Only women with at least two recorded diagnoses for bipolar disorder (ICD-10 code F30-31) in the national patient register were classified as having bipolar disorder. We defined use of a mood stabiliser as filling a prescription that supplied a quantity of the drug to cover intake during pregnancy according to the prescribed dosage. We assumed that the patient started taking the drug directly after the prescription was filled and followed the dosage directions. Mood stabilisers included lithium, antipsychotic drugs (ATC code N05A, except for prochlorperazine, levomepromazine, and melperone), and any of the anticonvulsants carbamazepine, lamotrigine, and valproate (ATC codes N03AF01, N03AX09, and N03AG01). Women who used mood stabilisers but had no record of a bipolar disorder were excluded from the analyses. We also obtained information about the number of women admitted to a psychiatric hospital during pregnancy and with no prescription filled for antipsychotics. Women with bipolar disorder were classified by use of mood stabilisers as either treated or untreated. The comparison (reference) group consisted of women without a bipolar disorder and their infants.
For congenital malformations, we considered only major ones. Thus we did not include accessory auricle, prominent ear, single umbilical artery, tongue tie, undescended testicle, unstable hip or dislocation/subluxation of the hip joint, polydactyly, syndactyly, or non-neoplastic nevus. We defined instrumental delivery as caesarean delivery or use of forceps or ventouse; gestational diabetes was defined as a recorded diagnosis (ICD code O24) during pregnancy; preterm birth was defined as being born before 37 weeks of gestation; and very preterm was defined as being born before 32 weeks of gestation. Being small for gestational age or large for gestational age on weight, length, and head circumference were defined as a measurement in the ≤2.3 centile or ≥97.7 centile (which corresponds to 2 standard deviations), respectively, of the total population by infant’s sex.20
A symmetrical small for gestational age infant was defined as being small for gestational age on both weight and length. Apgar scoring is done by midwives and is an assessment of the newborn infant’s heart rate, respiration, muscle tone, and reflex irritability on a scale from 0-10 points.

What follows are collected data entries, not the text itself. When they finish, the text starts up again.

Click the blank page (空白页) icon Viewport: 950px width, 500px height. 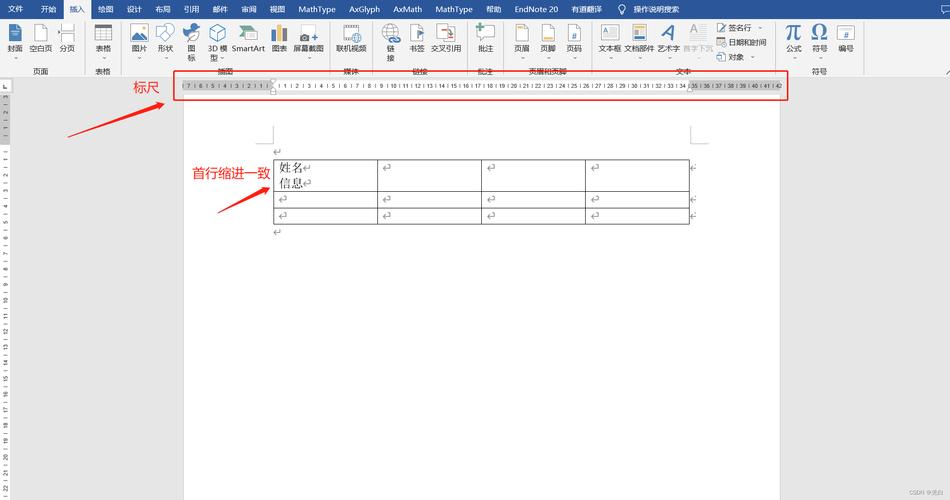coord(41,38)
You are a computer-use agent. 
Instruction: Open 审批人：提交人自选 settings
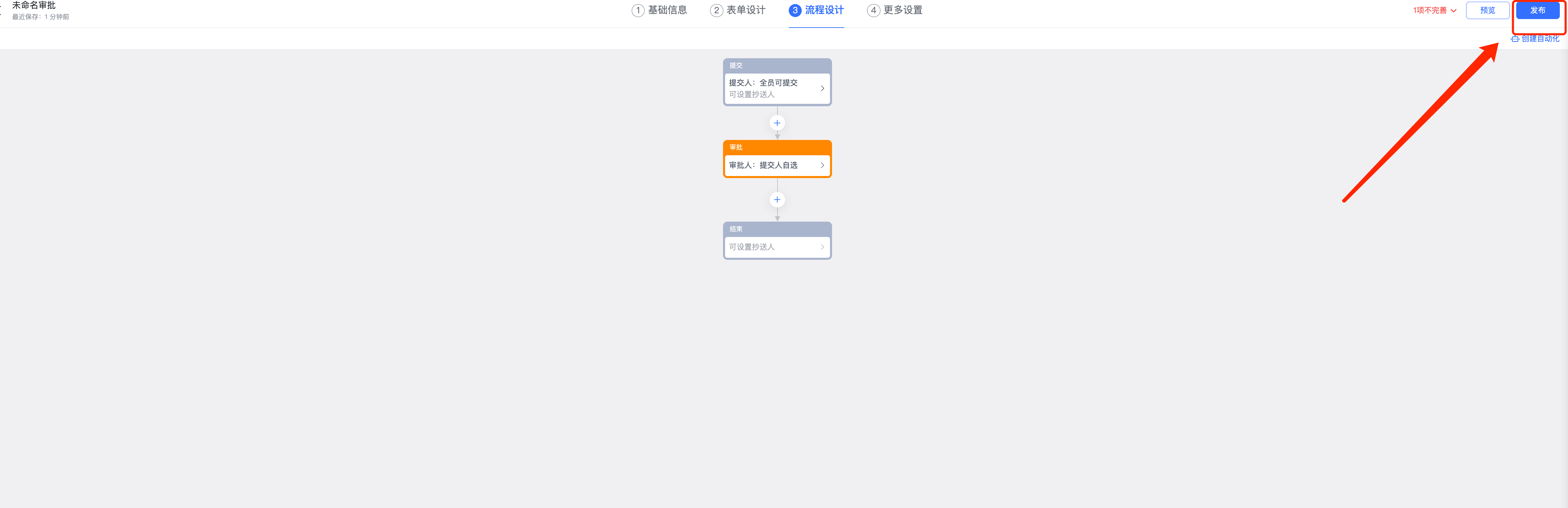point(763,165)
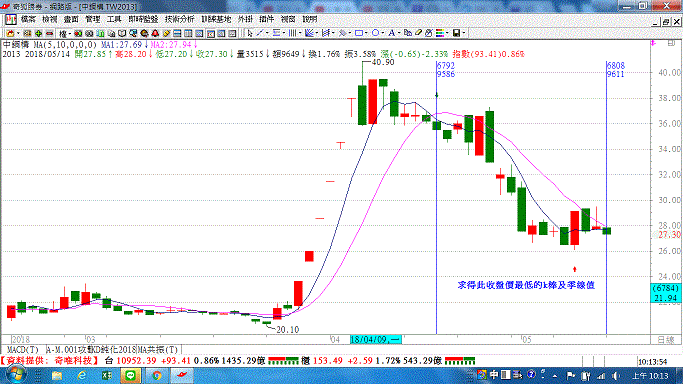Open the color palette swatch tool
The width and height of the screenshot is (683, 384).
pos(440,33)
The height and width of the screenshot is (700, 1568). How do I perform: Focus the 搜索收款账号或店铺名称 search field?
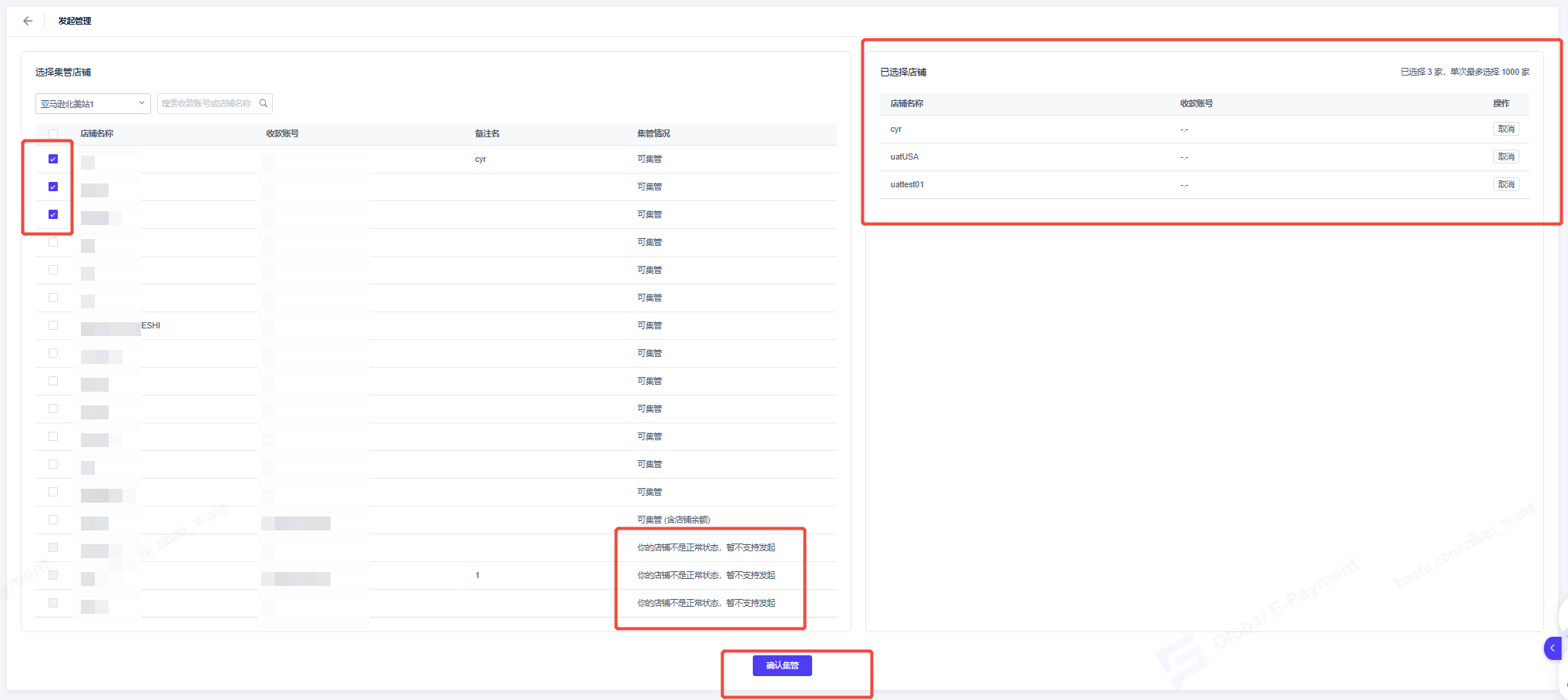tap(206, 103)
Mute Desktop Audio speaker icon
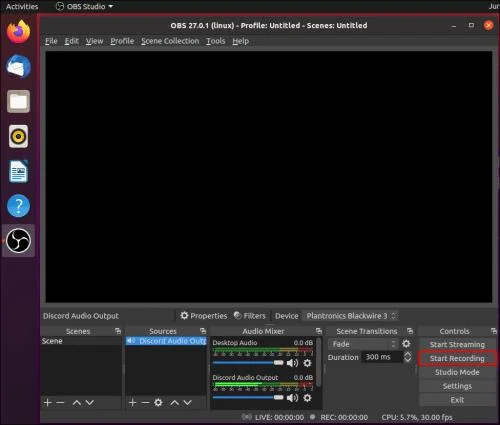 [292, 363]
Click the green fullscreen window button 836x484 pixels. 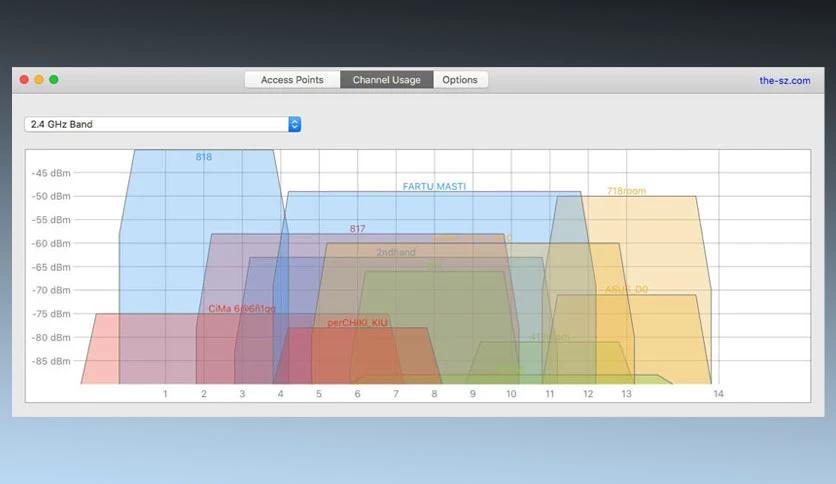(x=54, y=79)
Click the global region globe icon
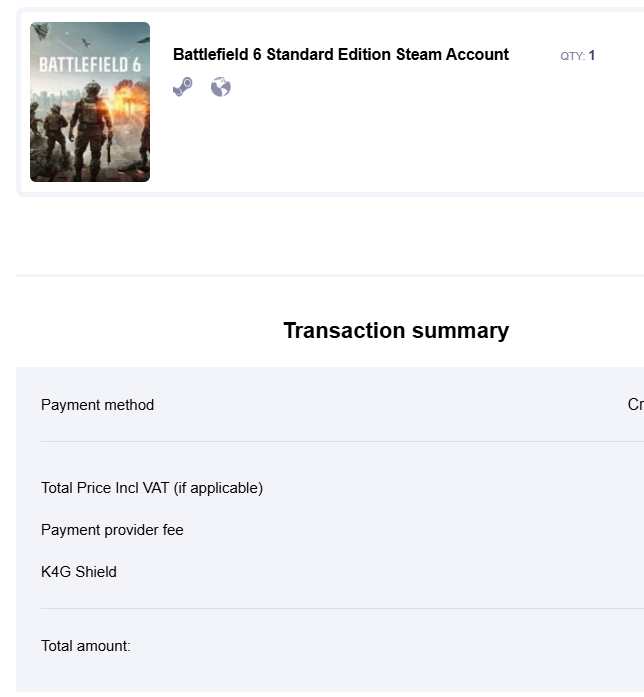Viewport: 644px width, 697px height. (x=221, y=87)
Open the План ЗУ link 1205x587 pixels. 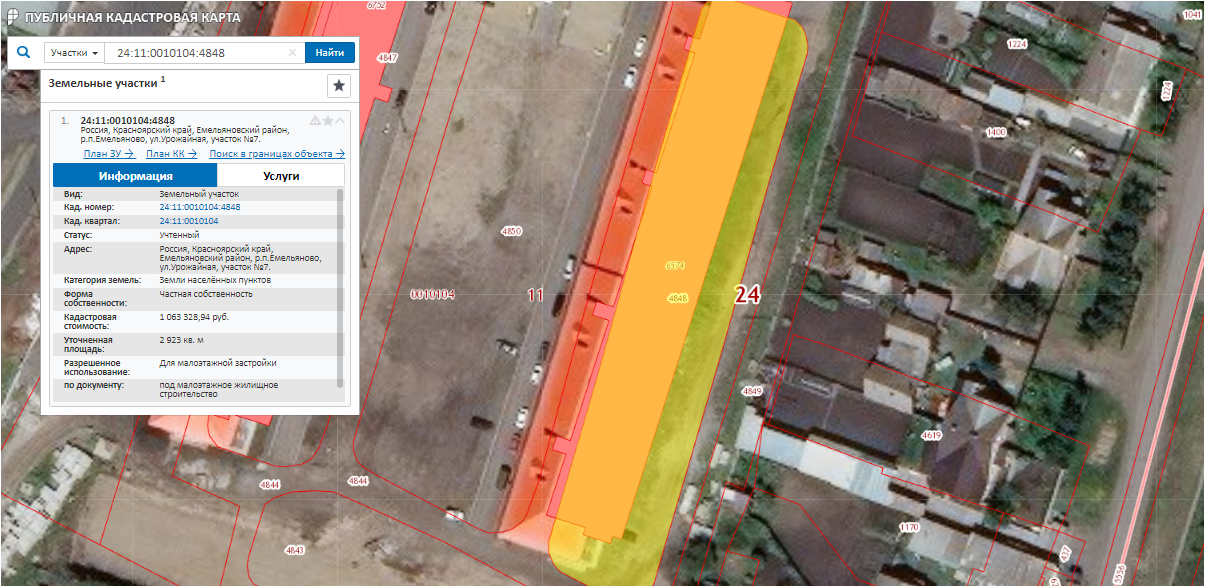[x=109, y=154]
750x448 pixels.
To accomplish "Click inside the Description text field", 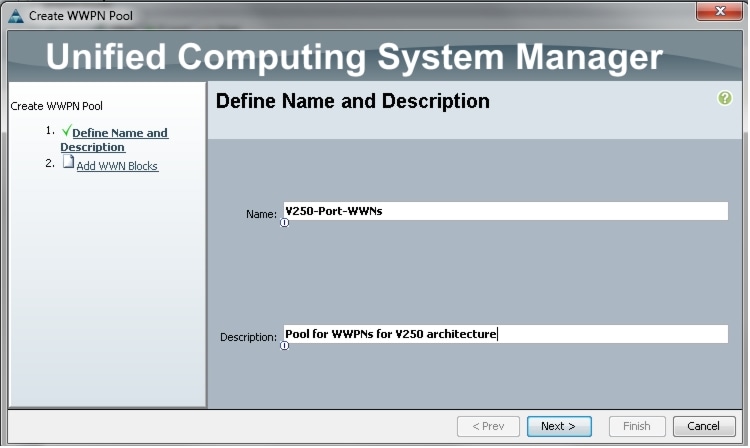I will tap(506, 334).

A low Apgar score at five minutes postpartum was defined as a score of <7. Neonatal morbidity included jaundice (ICD-10 codes P57.8, P57.9, P58, and P59) and hypoglycaemia (ICD-10 code P70, except for P70.2).
Potential confounders were maternal country of origin, smoking, height, and cohabitation status at the first antenatal visit, together with maternal age when giving birth, birth order of the infant, and a diagnosis of maternal alcohol or other substance misuse disorder.
We compared women with bipolar disorder, either treated or not treated with mood stabilisers during pregnancy, as separate categories with the rest of the study population. All outcomes were analysed using univariate logistic regression models, except for congenital malformations in which we carried out Fisher’s exact test because of the low number of events. For the adverse pregnancy and birth outcomes as well as for the anthropometric outcomes, we carried out multivariable analyses after adjusting for the potential confounders of maternal age, height, country of origin, cohabitation, smoking, infants’ birth order, and a diagnosis of maternal alcohol or substance misuse disorder. When assessing the Apgar score, we included mode of delivery in the model. To adjust for the effect of more than one child of the same mother, we calculated estimates in all logistic regression models by the generalised estimating equation approach using the GENMOD procedure in SAS software, version 9.2. An overall analysis of the variation in outcome between the three usage groups was done by computing a P value for each analysis. Estimated risks are presented as odds ratios with 95% confidence intervals.